The USDA is shutting down 57 of 77 Forest Service research facilities in 31 states, all 9 regional offices, and moving HQ out of DC — right before fire season.
The NYT and SF Chronicle covered the closures as a reorganization, not an ideological dismantling of wildfire research capacity.
X called it the dismantling of American environmental science — 74% of research capacity gone, California losing 6 stations before wildfire season.
The U.S. Forest Service announced on April 1 that it is closing 57 of its 77 research facilities across 31 states. It is also shuttering all nine regional offices and moving its headquarters out of Washington, DC. The reorganization eliminates 74 percent of the agency's research capacity.[1]
It was announced on April 1. Wildfire season begins in May.
The closures are not evenly distributed. California loses six research stations — the state with the most destructive wildfire history in the country. Mississippi loses five. Michigan loses four. Utah loses three. These are not random cuts. They are cuts to the states that depend most on Forest Service research for fire prediction, forest health monitoring and ecosystem management.[2]
The Scale
The Forest Service has 77 research and development stations. After the closures, 20 will remain. The agency employs roughly 5,000 research scientists, technicians and support staff. The number of positions that will be eliminated has not been disclosed, but the scale of the facility closures suggests a reduction of at least 60 percent.
USDA Secretary Brooke Rollins described the closures as a "streamlining" effort. The interactive map at MoreThanJustParks.com tells a different story — a systematic dismantling of the agency's research infrastructure, with facilities closed or "gutted" across every region.[6]
The Timing
April 1 is not a coincidence. It is the beginning of the federal fiscal year's second quarter, the period when wildfire preparedness funding is allocated. By closing research stations before the allocation, the USDA ensures that the remaining 20 stations will receive the entire research budget — a budget that was designed for 77.

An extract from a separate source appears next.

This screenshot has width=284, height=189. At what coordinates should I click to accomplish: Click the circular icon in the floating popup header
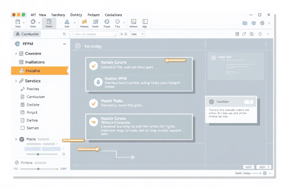[x=212, y=102]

The result is not streamlining. It is starvation.[3]
The Impact
Forest Service research stations do not just study trees. They study wildfire behavior, predict fire risk, develop fire-resistant building materials, monitor air quality during fire season, and provide data that local fire departments use to plan evacuations. The closure of these stations means less data, fewer predictions and more communities flying blind into fire season.[4]
California's six lost stations include facilities that study chaparral fire behavior, post-fire erosion and the impact of drought on forest health. Mississippi's five stations study longleaf pine restoration and prescribed fire management. Michigan's four stations study boreal forest ecology and the impact of climate change on northern forests.[5]

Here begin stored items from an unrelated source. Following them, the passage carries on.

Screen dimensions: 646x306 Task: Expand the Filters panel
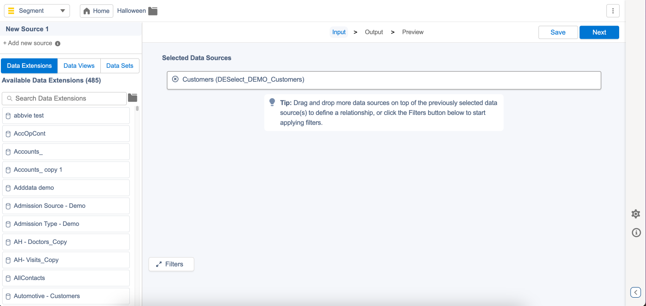171,264
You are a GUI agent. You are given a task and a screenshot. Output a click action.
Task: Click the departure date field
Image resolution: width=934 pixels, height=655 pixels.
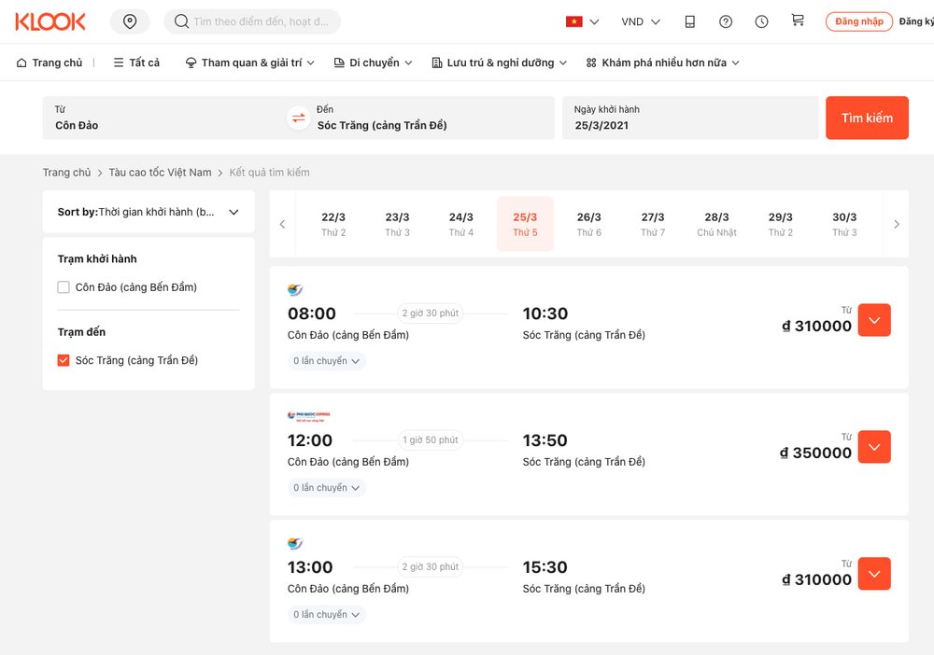tap(689, 118)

None of this research will be replicated by the remaining 20 stations. It will simply stop.
The Politics
The Forest Service is part of the USDA, which is part of the Trump administration. The closures are not an act of nature. They are a policy choice. And the policy choice is to reduce the federal government's capacity to study, predict and respond to environmental threats.
The same administration that is fighting a war abroad is dismantling the science that protects Americans at home. The connection is not direct. But the pattern is clear: institutions that study, predict and protect are being replaced by institutions that react, respond and recover.
Prevention is being replaced by response. Research is being replaced by reaction. And wildfire season is coming.